As promised, Wikimedia Foundation starts to say goodbye to Go Daddy

As promised, Wikimedia Foundation starts to say goodbye to Go Daddy

Less than two months ago, the Internet was embroiled in a heated battle to stop acts like SOPA and PIPA. At the time, the loyal users of Wikipedia urged the foundation behind the site to shut down for 24 hours in protest. As we all know, it did just that.

Following up on another promise, the foundation behind Wikipedia has started to remove its domains from Go Daddy’s service. The news was slipped into a February engineering report:

Domain names — The Wikimedia Foundation has started to move its domain names from GoDaddy to MarkMonitor (announcement).
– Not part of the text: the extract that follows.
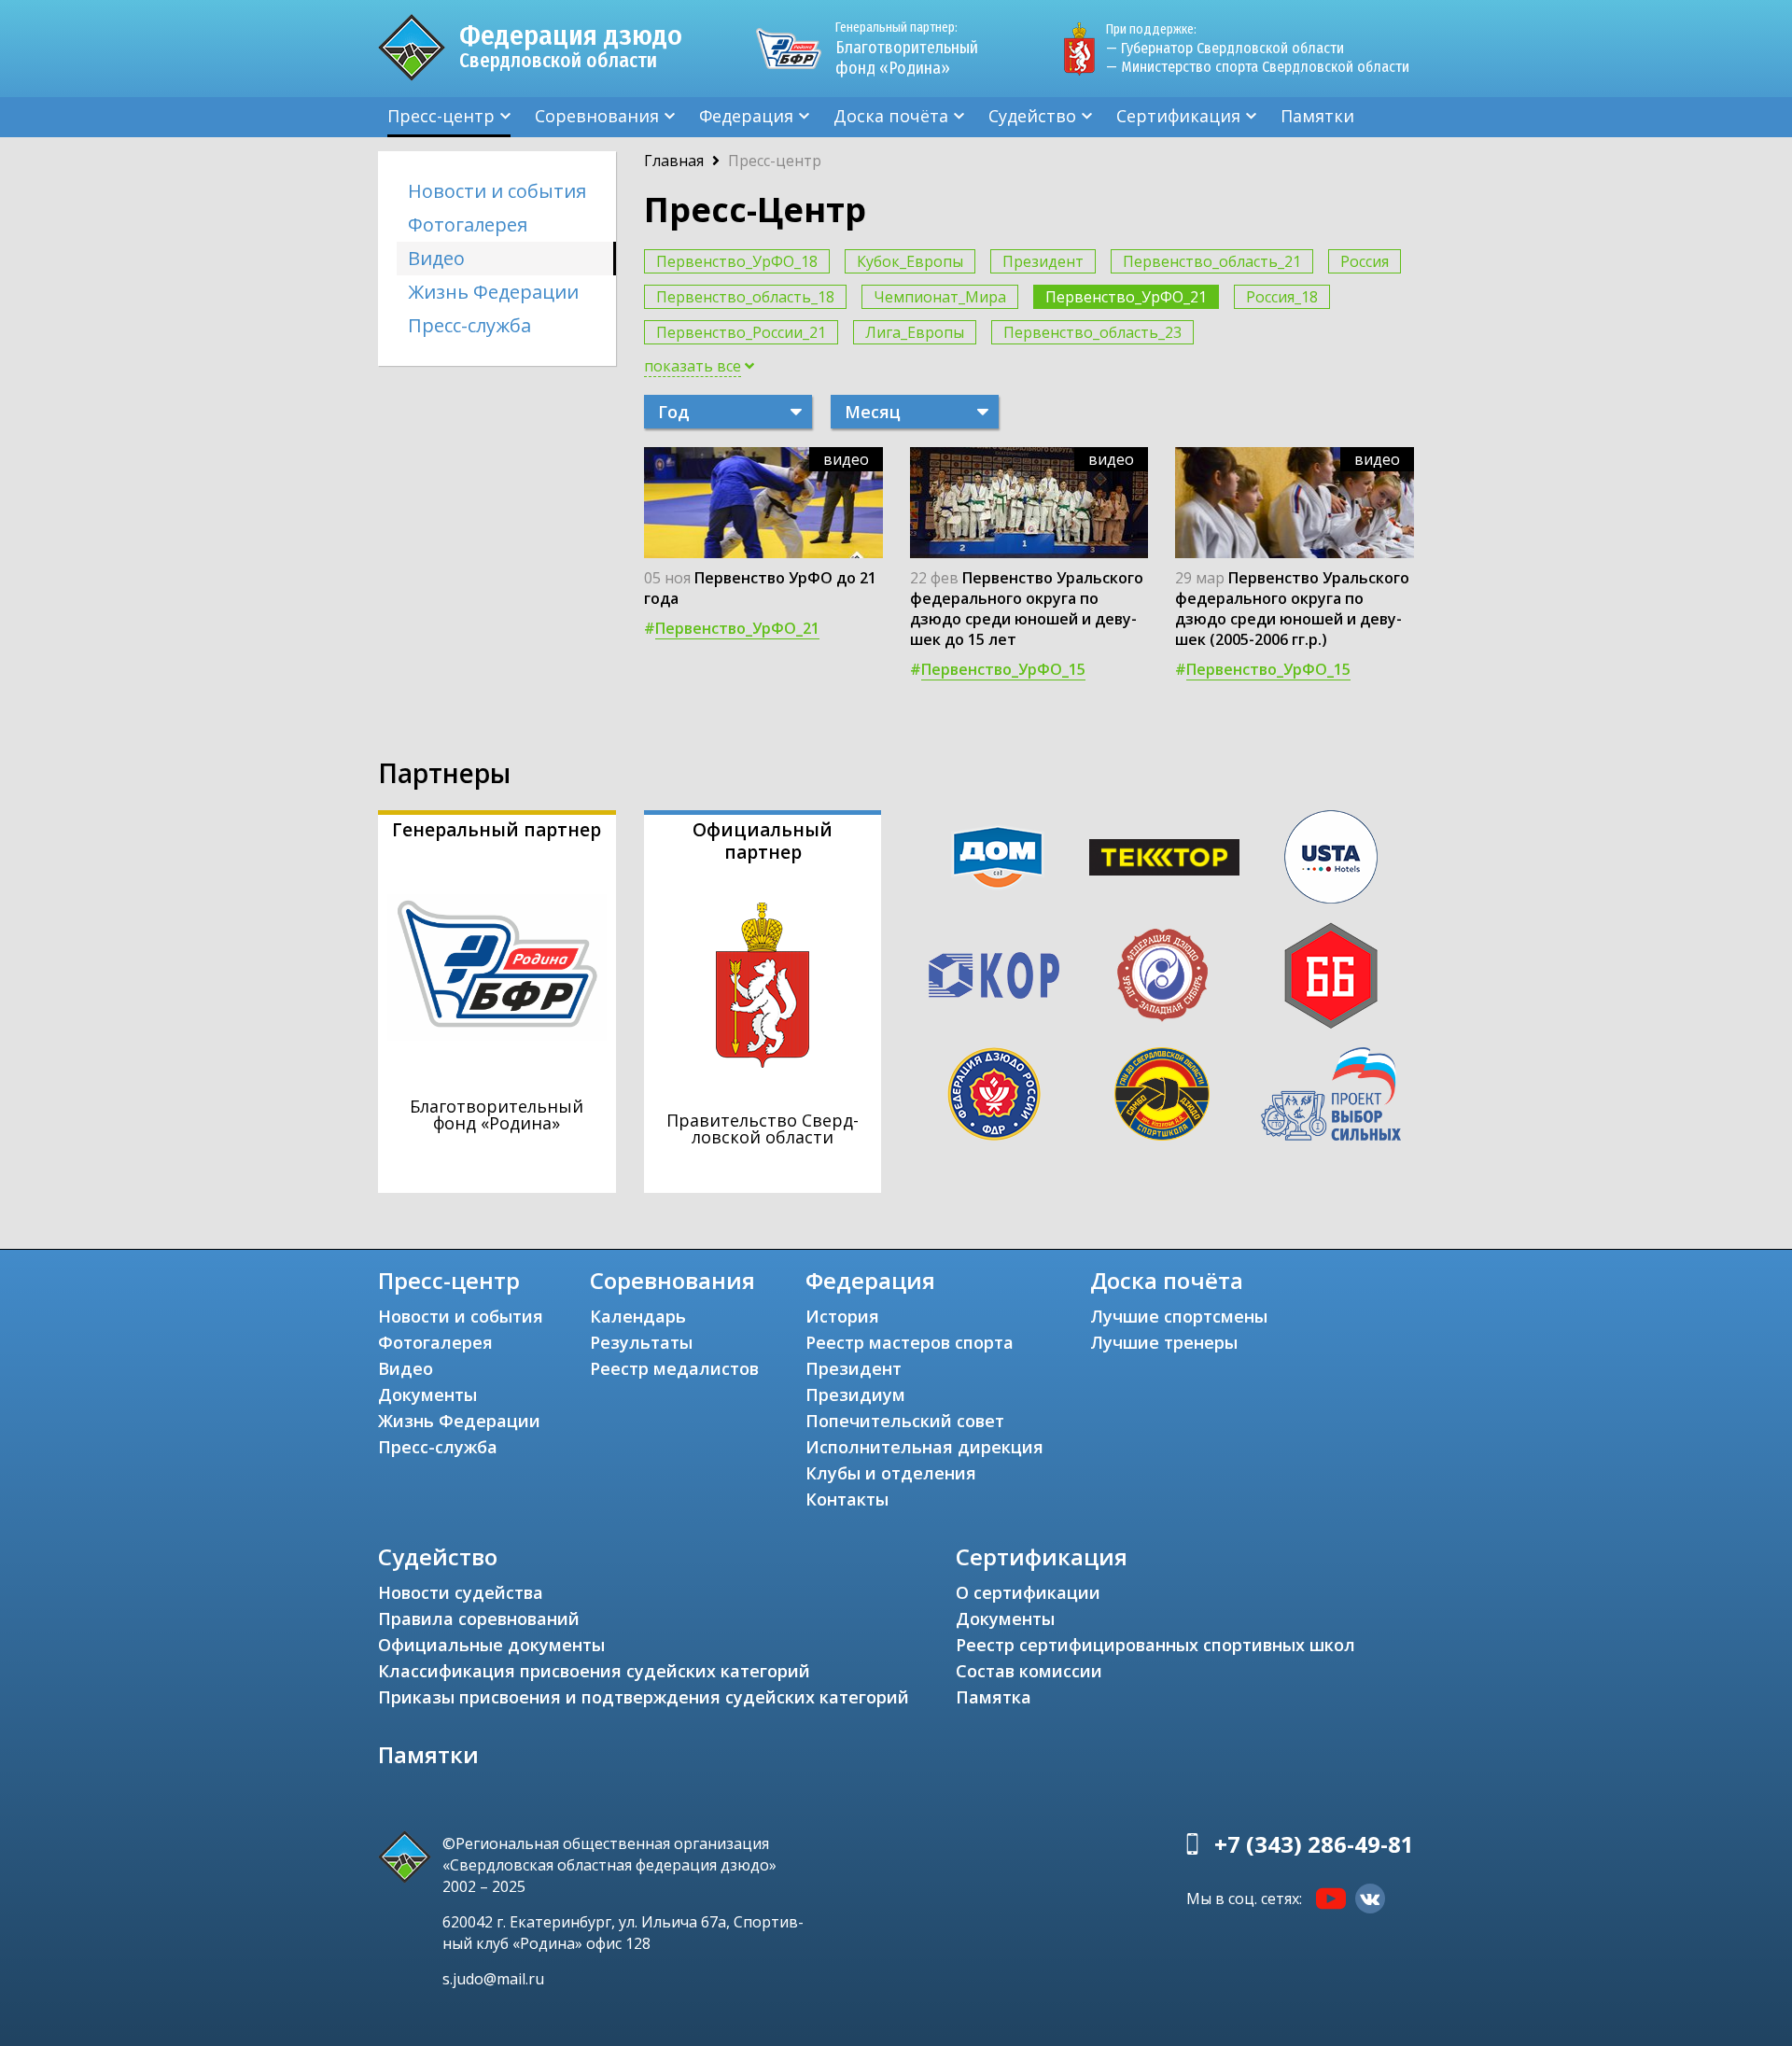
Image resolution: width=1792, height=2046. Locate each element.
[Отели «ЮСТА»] (1331, 857)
The announcement that it links to is from Wikimedia’s Jay Walsh on February 13th that said:

Hi folks – you may have seen some media coverage recently about Wikimedia’s intentions around GoDaddy. It is true that WMF is still planning to move 100% away from GoDaddy for all of its domain name services.

I’ve been informed that we’re currently working with MarkMonitor to carry out a full switch-over, which as many of you will appreciate, takes time. WMF is going to post to the blog and generally share this information as soon as the process is complete. Until then, it does mean that you’ll see in some of our DNS registrations that GoDaddy is still listed. We’re working on it :)

Thanks – and stay tuned for more news in the next week.

The foundation again has stayed true to its word, and even though Go Daddy backed off of its support of SOPA immediately, the whole situation apparently left a bad taste in Wikimedia’s mouth.

Score another one for the Internet.

The Wikimedia Foundation wasn’t the only one threatening to leave Go Daddy, as Ben Huh from the Cheezburger Network famously kicked it all off with a tweet. Cheezburger domains appear to have stayed with Go Daddy, as of this moment.